YOUR TASK:
Your answer should be one number: how many lines of the data include the string "computer"?

_ _ _ _

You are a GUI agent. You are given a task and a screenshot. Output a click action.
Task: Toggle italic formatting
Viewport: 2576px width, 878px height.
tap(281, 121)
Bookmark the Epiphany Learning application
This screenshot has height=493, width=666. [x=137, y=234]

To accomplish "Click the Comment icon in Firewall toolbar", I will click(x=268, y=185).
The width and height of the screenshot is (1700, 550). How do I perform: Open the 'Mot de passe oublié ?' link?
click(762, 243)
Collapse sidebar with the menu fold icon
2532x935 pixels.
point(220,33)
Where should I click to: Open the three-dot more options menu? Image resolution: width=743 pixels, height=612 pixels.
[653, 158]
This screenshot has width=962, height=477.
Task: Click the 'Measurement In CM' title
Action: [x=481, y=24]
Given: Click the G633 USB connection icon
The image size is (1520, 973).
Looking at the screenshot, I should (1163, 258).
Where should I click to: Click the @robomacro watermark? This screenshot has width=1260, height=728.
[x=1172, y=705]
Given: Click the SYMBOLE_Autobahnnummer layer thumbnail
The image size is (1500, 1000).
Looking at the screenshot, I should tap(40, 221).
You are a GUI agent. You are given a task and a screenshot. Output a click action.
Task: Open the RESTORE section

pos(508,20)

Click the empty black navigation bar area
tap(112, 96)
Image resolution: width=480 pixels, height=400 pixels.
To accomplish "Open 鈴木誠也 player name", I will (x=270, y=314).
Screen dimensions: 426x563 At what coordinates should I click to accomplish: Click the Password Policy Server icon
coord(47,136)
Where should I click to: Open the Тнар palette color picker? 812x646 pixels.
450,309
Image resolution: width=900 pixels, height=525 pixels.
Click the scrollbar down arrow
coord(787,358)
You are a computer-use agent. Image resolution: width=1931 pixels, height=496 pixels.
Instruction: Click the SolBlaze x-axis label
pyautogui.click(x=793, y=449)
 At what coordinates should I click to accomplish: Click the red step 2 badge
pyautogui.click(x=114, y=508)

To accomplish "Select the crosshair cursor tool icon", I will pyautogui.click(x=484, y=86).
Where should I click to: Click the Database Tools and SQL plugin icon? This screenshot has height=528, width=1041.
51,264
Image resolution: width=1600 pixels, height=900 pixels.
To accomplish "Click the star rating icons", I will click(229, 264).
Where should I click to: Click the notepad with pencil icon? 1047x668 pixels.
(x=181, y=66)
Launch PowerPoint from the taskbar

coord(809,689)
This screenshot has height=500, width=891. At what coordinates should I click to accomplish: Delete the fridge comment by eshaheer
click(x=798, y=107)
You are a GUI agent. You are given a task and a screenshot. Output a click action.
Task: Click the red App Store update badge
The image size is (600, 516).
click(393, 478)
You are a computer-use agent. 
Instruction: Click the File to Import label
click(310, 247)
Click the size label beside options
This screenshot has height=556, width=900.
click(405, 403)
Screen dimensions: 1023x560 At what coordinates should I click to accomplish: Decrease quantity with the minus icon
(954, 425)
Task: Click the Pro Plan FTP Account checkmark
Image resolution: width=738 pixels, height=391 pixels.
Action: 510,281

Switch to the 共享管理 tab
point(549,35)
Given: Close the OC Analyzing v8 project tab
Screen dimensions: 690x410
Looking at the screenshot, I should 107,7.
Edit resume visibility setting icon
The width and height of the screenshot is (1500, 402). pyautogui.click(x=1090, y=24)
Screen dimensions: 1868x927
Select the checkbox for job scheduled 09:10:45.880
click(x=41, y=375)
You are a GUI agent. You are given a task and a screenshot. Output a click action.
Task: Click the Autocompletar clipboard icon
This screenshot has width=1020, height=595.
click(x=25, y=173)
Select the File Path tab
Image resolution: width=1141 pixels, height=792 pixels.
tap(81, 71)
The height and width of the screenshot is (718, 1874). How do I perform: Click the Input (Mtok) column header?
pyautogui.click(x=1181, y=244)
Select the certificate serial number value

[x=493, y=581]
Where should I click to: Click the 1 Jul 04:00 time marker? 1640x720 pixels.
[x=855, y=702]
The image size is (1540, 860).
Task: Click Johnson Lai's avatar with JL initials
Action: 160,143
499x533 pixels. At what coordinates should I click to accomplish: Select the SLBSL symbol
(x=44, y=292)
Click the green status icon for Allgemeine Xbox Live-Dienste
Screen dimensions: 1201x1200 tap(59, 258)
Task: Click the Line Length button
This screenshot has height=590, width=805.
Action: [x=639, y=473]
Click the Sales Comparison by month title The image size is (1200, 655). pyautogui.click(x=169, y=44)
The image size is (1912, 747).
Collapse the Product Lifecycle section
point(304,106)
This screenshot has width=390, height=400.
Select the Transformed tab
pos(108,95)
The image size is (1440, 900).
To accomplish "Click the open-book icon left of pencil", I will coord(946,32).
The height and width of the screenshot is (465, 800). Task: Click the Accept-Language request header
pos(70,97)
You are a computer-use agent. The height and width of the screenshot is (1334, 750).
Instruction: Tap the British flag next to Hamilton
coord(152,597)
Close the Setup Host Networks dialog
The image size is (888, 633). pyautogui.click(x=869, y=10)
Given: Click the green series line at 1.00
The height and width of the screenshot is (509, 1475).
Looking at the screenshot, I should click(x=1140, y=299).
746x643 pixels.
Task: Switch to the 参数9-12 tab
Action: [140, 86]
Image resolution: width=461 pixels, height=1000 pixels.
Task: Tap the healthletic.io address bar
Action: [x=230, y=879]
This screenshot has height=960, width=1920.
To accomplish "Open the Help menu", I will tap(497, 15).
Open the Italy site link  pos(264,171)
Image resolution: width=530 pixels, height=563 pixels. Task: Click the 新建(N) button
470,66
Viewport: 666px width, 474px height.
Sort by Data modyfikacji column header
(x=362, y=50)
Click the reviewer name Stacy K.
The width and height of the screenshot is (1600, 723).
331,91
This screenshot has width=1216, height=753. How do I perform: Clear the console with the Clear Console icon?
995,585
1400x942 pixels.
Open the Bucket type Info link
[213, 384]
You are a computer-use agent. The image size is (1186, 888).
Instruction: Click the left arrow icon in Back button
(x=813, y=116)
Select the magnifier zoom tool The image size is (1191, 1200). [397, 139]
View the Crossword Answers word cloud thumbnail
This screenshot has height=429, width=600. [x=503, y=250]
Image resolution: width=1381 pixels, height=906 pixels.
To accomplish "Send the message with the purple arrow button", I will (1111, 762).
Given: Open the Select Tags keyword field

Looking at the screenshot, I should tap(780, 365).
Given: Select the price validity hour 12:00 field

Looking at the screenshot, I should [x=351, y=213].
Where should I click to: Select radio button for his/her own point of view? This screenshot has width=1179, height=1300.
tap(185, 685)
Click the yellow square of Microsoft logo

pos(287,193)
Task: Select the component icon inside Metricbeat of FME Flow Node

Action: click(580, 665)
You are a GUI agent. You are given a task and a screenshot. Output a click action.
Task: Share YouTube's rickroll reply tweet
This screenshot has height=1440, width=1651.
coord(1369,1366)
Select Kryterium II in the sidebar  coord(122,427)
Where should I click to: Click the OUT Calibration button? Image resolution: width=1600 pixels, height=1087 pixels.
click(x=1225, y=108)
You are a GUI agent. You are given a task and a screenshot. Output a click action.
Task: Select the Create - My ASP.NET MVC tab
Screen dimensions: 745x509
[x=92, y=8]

_ _ _ _

WRITTEN SOLUTION:
4